STRANGE BUT TRUE- Body farms: Where the cadavers sink and swim


Q. Ever heard of the world-renowned "dead body farm"?–D. Frankenstein

A. At the University of Tennessee, Knoxville, on secluded parts of the campus, bodies of human donors are left to decompose naturally– some in the sun, some in the shade, some buried or wrapped in coverings, says Cornelia Reichert in New Scientist magazine. The aim is to gain information to help police and pathologists solve potential homicide cases, where cadavers turn up in various places and under suspicious circumstances.

One common place is along a coast, possibly a suicide or an accident victim. Often, there is little that forensic medicine can offer, leaving bereaved relatives with tragic uncertainty. Hence forensic entomologist Gail Anderson has set up an underwater version of the body farm, using pigs (humanely slaughtered) to study the decomposition process. Contrary to what happens to bodies on land, where the head usually goes first, marine fauna will leave the head and face until last. So when a body bearing facial wounds but otherwise unharmed washes up, Anderson is confident that foul play was involved.

"It's a macabre project," Anderson concedes, "but one of potentially immense value to the families of those lost at sea."

Q. We humans have many a way of dealing with our aches and pains, ranging from going to a doctor to cursing. But there's a hipper modality that needs no prescription, has no unwanted side effects, and offends no one's ears. Hospitals are aware of this computer connection, helpful for coping with stress, improving memory and sleep, even speeding recovery after surgery. So, best not to write this one off.–Hippocrates

A. Right, it's blogging, the newest thing in the healing e-arts. Scientists (and writers) have long known about the therapeutic benefits of writing about personal experiences, thoughts, and feelings, says Jessica Wapner in Scientific American.

A modern electronic version of ancient journal writing, blogging is basically a way of complaining to potentially like-minded people, and as such is self-administered therapy, a sort of personal placebo. This self-expression has even been found to help cancer patients, who feel markedly better both mentally and physically afterward, compared with those not writing. Hospitals have started hosting patient-authored blogs on their Web sites, encouraging a community of connected recoverers.

Q. Why, if the Bible is taken literally, was a miracle required to keep Noah's ark afloat in the Flood?–F. Abraham

A. The book of Genesis says "all the high hills that were under the whole heaven were covered." This seems to mean there were 10,000 to 20,000 feet of water, or more than half a billion cubic miles, says Temple University mathematician John Allen Paulos in Innumeracy. Since 40 days and 40 nights computes to 960 hours, an average 15 feet of water must have fallen per hour– "enough to sink an aircraft carrier, let alone an ark with thousands of animals on board."

Q. Two thousand years ago, early travelers noted on long journeys north or south that the old familiar stars near the northern or southern horizon each night couldn't be seen. It was also widely observed that when a ship goes out to sea, its hull disappears first, then the lower mast, finally the mast's top. And then there were those dramatic lunar eclipses, looking like a pie eaten away down to a crescent. Moreover, regardless of whether the moon was high or low when an eclipse occurred, the same arc shape appeared. From these– plus the round sun and round moon and round canopy of the sky itself– the brainy ancient Greeks came to a conclusion. What was the conclusion?

A. Not only that the Earth is round, answered Isaac Asimov in How Did We Find Out the Earth Is Round? but it is round in three dimensions: an enormous ball. But exactly how big? The geographer Eratosthenes estimated this circa 240 B.C.E.

Knowing that an upright rod cast no shadow at noon on June 21 in the Egyptian city of Syene (modern Aswan), but 500 miles due north in Alexandria (where he worked) it did cast a shadow of a certain height, he correctly calculated that the Earth's circumference is about 25,000 miles!

### Assigned task A
In the Strange But True column, rewrite the paragraph beginning "A modern electronic version of ancient journal writing" as a short bulleted list that keeps its main facts.
### Assigned task B
Return the Strange But True column's wording between "Knowing that an" and "about 25,000 miles!", inclusive, copied word for word.
### Assigned task C
According to the Strange But True column, in which city did Eratosthenes work?

### Given data
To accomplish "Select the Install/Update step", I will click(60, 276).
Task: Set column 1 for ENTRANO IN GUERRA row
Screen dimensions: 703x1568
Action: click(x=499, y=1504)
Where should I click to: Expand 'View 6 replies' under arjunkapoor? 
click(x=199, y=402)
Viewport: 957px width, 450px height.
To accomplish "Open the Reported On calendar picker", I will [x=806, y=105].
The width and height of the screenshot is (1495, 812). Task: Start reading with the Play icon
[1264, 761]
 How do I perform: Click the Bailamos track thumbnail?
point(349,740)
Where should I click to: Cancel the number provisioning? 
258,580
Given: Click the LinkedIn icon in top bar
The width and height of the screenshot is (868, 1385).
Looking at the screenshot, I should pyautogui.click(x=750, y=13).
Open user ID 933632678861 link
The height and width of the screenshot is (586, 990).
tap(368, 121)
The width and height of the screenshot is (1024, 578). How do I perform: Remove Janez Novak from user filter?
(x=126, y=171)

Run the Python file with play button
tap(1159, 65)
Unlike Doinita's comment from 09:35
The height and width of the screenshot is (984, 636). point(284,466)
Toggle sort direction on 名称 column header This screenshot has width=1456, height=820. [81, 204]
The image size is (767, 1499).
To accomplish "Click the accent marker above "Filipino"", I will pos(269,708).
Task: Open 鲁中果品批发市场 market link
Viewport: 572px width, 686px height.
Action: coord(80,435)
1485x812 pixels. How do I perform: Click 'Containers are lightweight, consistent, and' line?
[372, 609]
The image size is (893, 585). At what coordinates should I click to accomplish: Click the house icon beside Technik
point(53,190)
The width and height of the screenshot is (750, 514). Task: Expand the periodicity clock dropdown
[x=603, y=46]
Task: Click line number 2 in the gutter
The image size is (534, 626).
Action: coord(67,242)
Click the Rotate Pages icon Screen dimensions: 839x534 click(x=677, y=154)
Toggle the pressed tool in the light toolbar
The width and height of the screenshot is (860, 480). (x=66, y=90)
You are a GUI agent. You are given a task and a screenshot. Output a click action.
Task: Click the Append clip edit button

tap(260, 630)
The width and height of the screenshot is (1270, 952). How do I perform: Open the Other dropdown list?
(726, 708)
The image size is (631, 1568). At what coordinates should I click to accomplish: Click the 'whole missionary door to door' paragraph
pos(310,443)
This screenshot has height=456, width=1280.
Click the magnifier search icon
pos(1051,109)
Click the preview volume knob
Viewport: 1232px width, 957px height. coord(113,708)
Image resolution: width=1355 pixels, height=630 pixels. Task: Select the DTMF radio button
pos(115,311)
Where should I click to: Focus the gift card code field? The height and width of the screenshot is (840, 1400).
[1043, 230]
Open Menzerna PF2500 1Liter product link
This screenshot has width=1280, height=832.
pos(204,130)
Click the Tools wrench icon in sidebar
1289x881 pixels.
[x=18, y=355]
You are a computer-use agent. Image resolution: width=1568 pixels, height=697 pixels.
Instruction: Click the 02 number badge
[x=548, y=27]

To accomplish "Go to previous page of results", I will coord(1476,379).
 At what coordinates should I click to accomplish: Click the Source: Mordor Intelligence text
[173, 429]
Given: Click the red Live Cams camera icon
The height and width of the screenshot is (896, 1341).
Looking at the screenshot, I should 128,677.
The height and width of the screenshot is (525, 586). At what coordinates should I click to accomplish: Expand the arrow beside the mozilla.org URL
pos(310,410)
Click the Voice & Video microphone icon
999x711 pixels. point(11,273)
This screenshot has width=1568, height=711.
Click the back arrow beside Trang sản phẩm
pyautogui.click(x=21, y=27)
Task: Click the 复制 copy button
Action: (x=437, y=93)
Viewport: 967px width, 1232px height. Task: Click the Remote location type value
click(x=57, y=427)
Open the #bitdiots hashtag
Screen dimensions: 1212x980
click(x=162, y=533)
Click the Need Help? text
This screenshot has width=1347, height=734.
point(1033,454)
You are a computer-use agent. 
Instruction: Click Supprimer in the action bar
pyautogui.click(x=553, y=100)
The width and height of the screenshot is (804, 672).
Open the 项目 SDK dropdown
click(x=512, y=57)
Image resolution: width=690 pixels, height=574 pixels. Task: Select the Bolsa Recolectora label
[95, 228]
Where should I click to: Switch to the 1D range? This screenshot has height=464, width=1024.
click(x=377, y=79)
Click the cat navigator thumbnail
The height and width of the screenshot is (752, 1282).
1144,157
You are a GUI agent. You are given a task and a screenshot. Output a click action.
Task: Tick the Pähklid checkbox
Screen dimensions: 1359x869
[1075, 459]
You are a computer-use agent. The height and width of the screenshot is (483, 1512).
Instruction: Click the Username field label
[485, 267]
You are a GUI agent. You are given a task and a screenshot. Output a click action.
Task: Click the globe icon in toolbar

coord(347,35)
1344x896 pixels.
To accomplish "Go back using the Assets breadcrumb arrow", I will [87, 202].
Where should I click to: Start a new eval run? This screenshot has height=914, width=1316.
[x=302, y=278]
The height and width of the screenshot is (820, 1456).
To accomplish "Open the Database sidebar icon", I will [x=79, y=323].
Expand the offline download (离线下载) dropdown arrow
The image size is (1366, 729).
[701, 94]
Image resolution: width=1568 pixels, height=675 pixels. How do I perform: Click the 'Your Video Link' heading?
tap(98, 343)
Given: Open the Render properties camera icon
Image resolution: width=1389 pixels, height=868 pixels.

### Task output A
- Blogging is a modern electronic form of ancient journal writing.
- It is basically a way of complaining to potentially like-minded people, which makes it self-administered therapy, a sort of personal placebo.
- Cancer patients who write this way feel markedly better, both mentally and physically, than those who don't.
- Hospitals have begun hosting patient-authored blogs on their websites to encourage a community of connected recoverers.

### Task output B
Knowing that an upright rod cast no shadow at noon on June 21 in the Egyptian city of Syene (modern Aswan), but 500 miles due north in Alexandria (where he worked) it did cast a shadow of a certain height, he correctly calculated that the Earth's circumference is about 25,000 miles!

### Task output C
Alexandria.